The Frost Tolerance of Tobacco Plants Transformed With the Gene Encoding the Antifreeze Protein From Winter Flounder.

Publication Year:
1991
Usage 58
Downloads 58
Repository URL:
https://digitalcommons.lsu.edu/gradschool_disstheses/5194
Author(s):
Lee, Jung-sook
Tags:
Chemistry; biochemistry; Biology; microbiology; Biology; botany; Biology; genetics
thesis / dissertation description
The winter flounder, Pseudopleuronectes americanus, can survive in sea water at temperatures below freezing by producing antifreeze-proteins (AFPs) which depress the freezing point of their cellular fluids. The antifreeze gene (IIA7 cDNA) encodes a 91 amino acid preproprotein which is processed to a mature protein of 53 amino acids. This gene encoding only the mature antifreeze-protein, including a start methionine, was cloned into a plasmid which allowed enhanced expression from a double CaMV 35S promoter. The AFP gene construct was subcloned into both the intermediate vector pMON200 and the binary vector pBI121. After triparental mating and infection of tobacco leaf discs with Agrobacterium tumefaciens containing either pBI121AF or pMON200AF, transgenic plantlets were obtained which were kanamycin resistant and GUS positive.
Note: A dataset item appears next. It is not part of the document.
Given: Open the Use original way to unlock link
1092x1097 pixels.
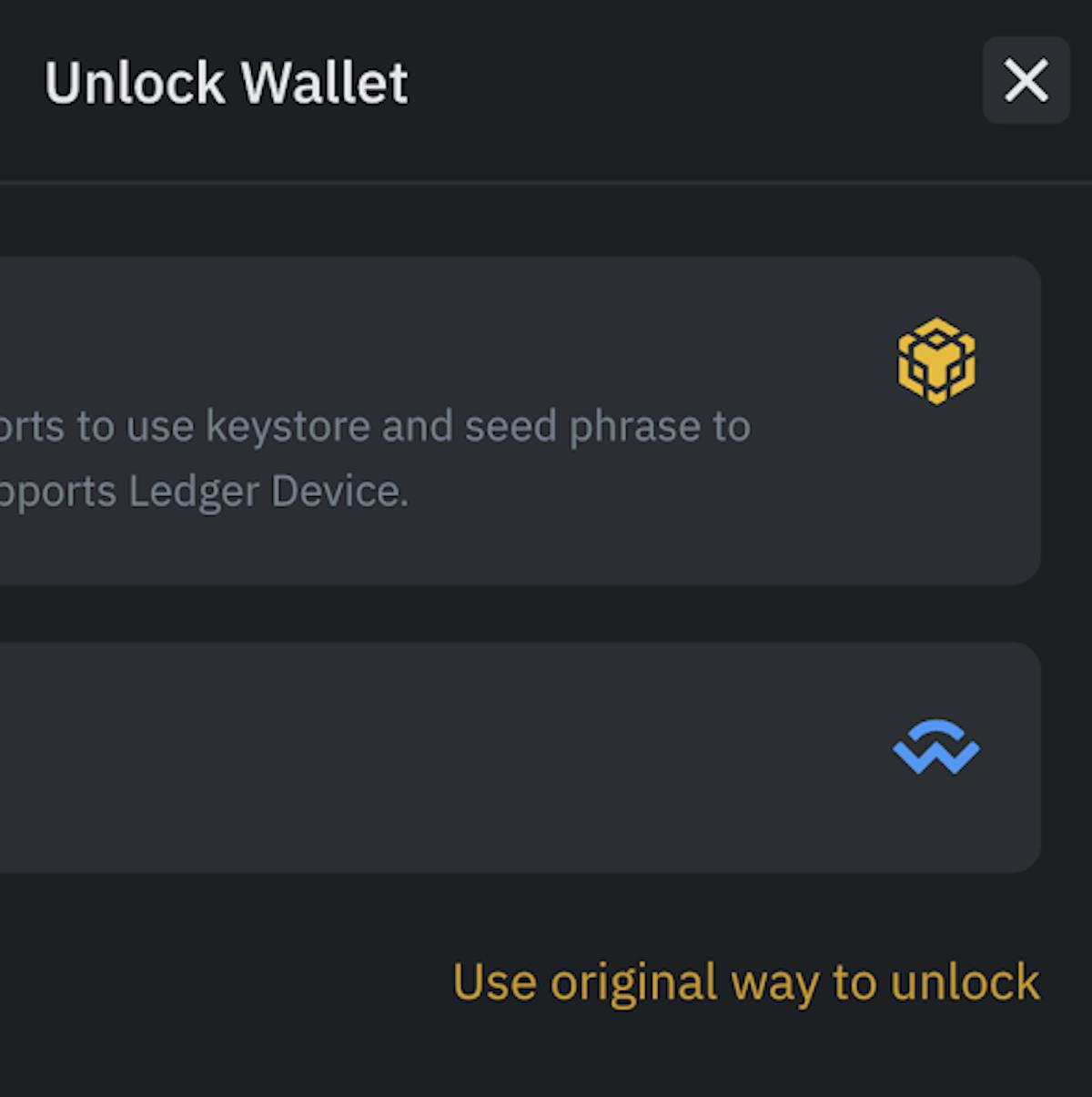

Southern analysis confirmed the presence of single-copy gene integration. The transcription levels of the antifreeze gene were significantly higher than those of a single CaMV 35S promoter and a Western blot confirmed the synthesis of the immunoreactive 5.5 kd antifreeze-protein in the transgenic tobacco tissues. Several individual plant seedlings which were kanamycin resistant were selected and tested for frost tolerance. At least 30% more transgenic plants survived than the control plants. These results confirmed the ability of this fish protein to confer increased frost-tolerance to plants.